A major consolidation exercise of Scottish criminal law and procedure was carried out in 1995. The then existing law was consolidated by the combined effect of the Criminal Procedure (Scotland) Act 1995, the Criminal Law (Consolidation) (Scotland) Act 1995, the Criminal Procedure (Consequential Provisions)(Scotland) Act 1995, and the Proceeds of Crime (Scotland) Act 1995.
The Criminal Law (Consolidation) (Scotland) Act 1995 consolidated certain enactments creating offences and relating to the criminal law in Scotland. In essence, this was a tidying up exercise, which made no changes to existing law and covered a wide range of subject matters.
This consolidation exercise included consolidation of the False Oaths (Scotland) Act 1933. Consequential provisions required as a result of this exercise were provided for in the Criminal Procedure (Consequential Provisions) (Scotland) Act 1995. It has emerged that a minor error occurred during this consolidation exercise. Schedule 5 to the Criminal Procedure (Consequential Provisions) (Scotland) Act, containing the list of repeals, should have included a reference to the False Oaths (Scotland) Act 1933. This was however omitted, and the 1933 Act remains in force alongside its intended replacement.
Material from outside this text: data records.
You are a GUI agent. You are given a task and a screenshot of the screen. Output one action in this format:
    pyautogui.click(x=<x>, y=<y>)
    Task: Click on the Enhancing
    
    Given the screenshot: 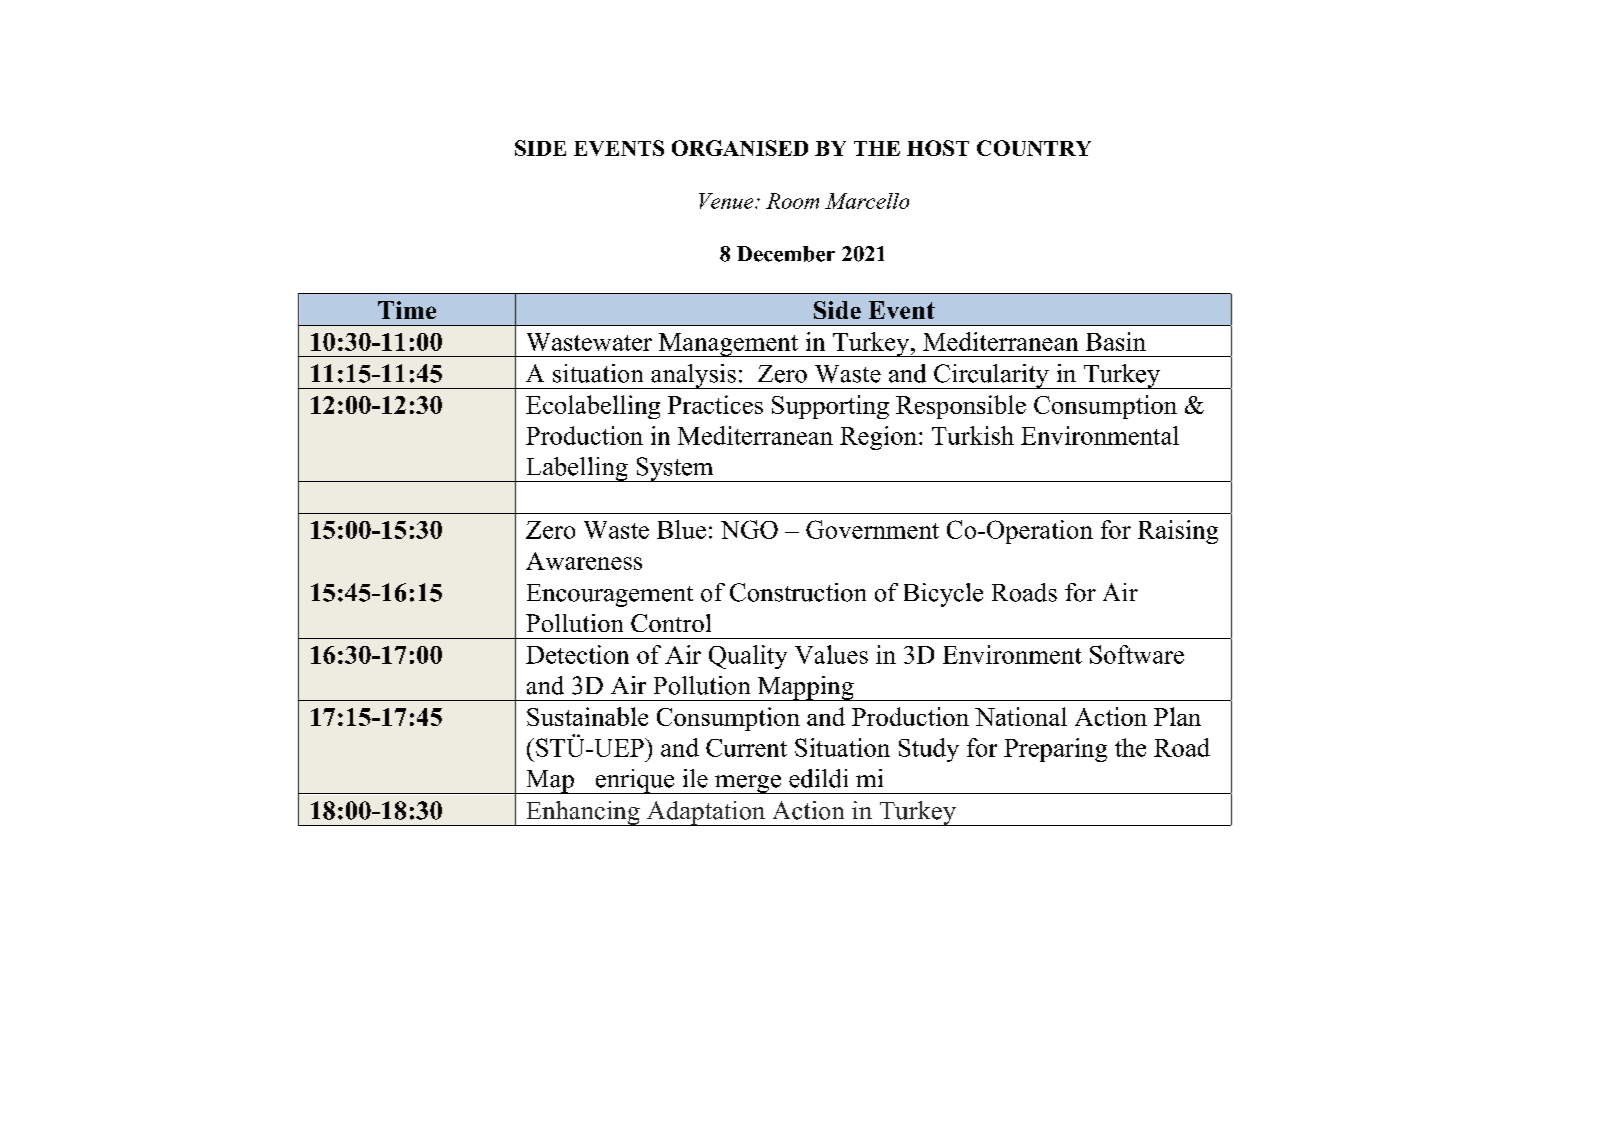 What is the action you would take?
    pyautogui.click(x=583, y=813)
We therefore propose to repeal the 1933 Act in full. Appropriate consequential amendments will also be made where reference is made to the 1933 Act in other pieces of legislation.
Section 16 of the Criminal Law (Consolidation) (Scotland) Act 1995 allows any parent, relative, guardian or person acting in the best interests of a woman or girl to ask for a warrant to be issued. This warrant will authorise a named constable to enter a specified place and search for that woman or girl where they believe she is unlawfully being held for immoral purposes. If the woman or girl is found she will be delivered to her parents or guardians. There is also a right afforded to the person requesting the warrant to accompany the constable when the warrant is executed. The wording of the provision has remained almost unchanged since its original enactment in 1885.
This provision is no longer of any practical value. The police already have the power to request warrants for circumstances such as this and we therefore intend to repeal section 16 of the 1995 Act.
Sections 27 to 30 of the Criminal Law (Consolidation) (Scotland) Act 1995 provide the Lord Advocate with special investigatory powers to deal with serious or complex fraud. They re-enact sections 51 to 54 of the Criminal Justice (Scotland) Act 1987, as amended by the Criminal Justice and Public Order Act 1994.
Schedule 5 to the Criminal Procedure (Consequential Provisions) (Scotland) Act 1995 lists the provisions which were repealed as part of the consolidation exercise. The omission of sections 51 to 54 of the 1987 Act from the Schedule is an error and we intend to correct this now by repealing sections 51 to 54 and any amending enactments.